Robert Spear Dunning
Quick Facts
Biography
Robert Spear Dunning (1829 — 12 August 1905) was an American painter, best known as a painter of bountiful still life paintings. He was a co-founder and leader of the Fall River School, an evening drawing School in Fall River, Massachusetts.
Life and career
Dunning was born in 1829 in Brunswick, Maine. A few years later, he moved to the wealthy mill town of Fall River, Massachusetts, where he was employed in a cotton mill.
He studied with James Roberts in Thomaston, Maine before moving to New York in 1849, where he focused on figure and portrait painting under Daniel Huntington at the National Academy of Design.

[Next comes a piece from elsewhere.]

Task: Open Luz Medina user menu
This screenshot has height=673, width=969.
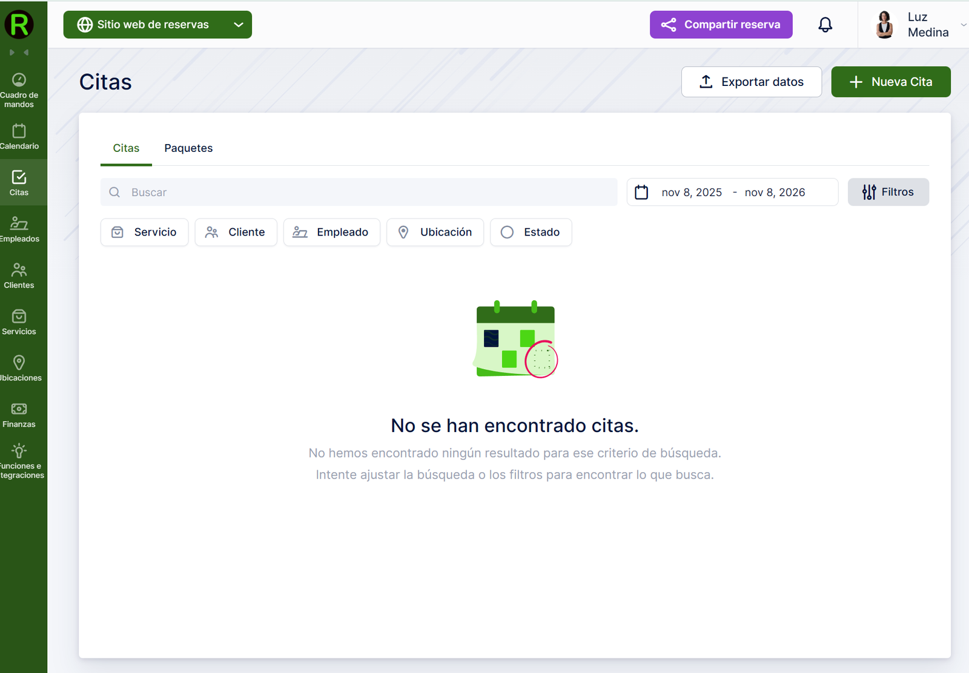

In 1853, Dunning returned to Fall River, where he spent the rest of his life.
In 1859, he partnered with his artist friend John E. Grouard to form an artist's firm Grouard & Dunning. In 1870, the two co-founded the Fall River Evening Drawing School, where Dunning taught along with artists who had studied with him, including Bryant Chapin, Herbert Fish, and Franklin H. Miller. Because of Dunning's efforts, Fall River became strongly associated with still-life painting during the nineteenth century. One of his students was still-life painter Abbie Luella Zuill, who was called in to complete many of Dunning's unfinished works after his death in 1905.
In his early career, Dunning painted marines, portraits, still lifes, and landscapes, but by 1865, he switched to still-life paintings. The style and characteristics of his artwork were isolated from the trends of trompe l'oeil and the use of looser brushwork. Noted American art historian William H. Gerdts and Russell E. Burke described a typical painting by Dunning as:
The fruit is lusciously rendered, with a convincing suggestion of textures…and the tabletop support is always highly polished to reflect the multitude of objects upon it. The edge of the tabletop is almost parallel to the picture plane and is almost always elaborately carved.
Dunning exhibited at the National Academy of Design (1850, 1851, and 1880), the American Art-Union (1850), the Boston Art Club (1880), and the Providence Art Club. His works are in the collections of the National Museum of American Art, the Fall River Historical Society, the Fall River Public Library, and the Swansea, MA Town Hall.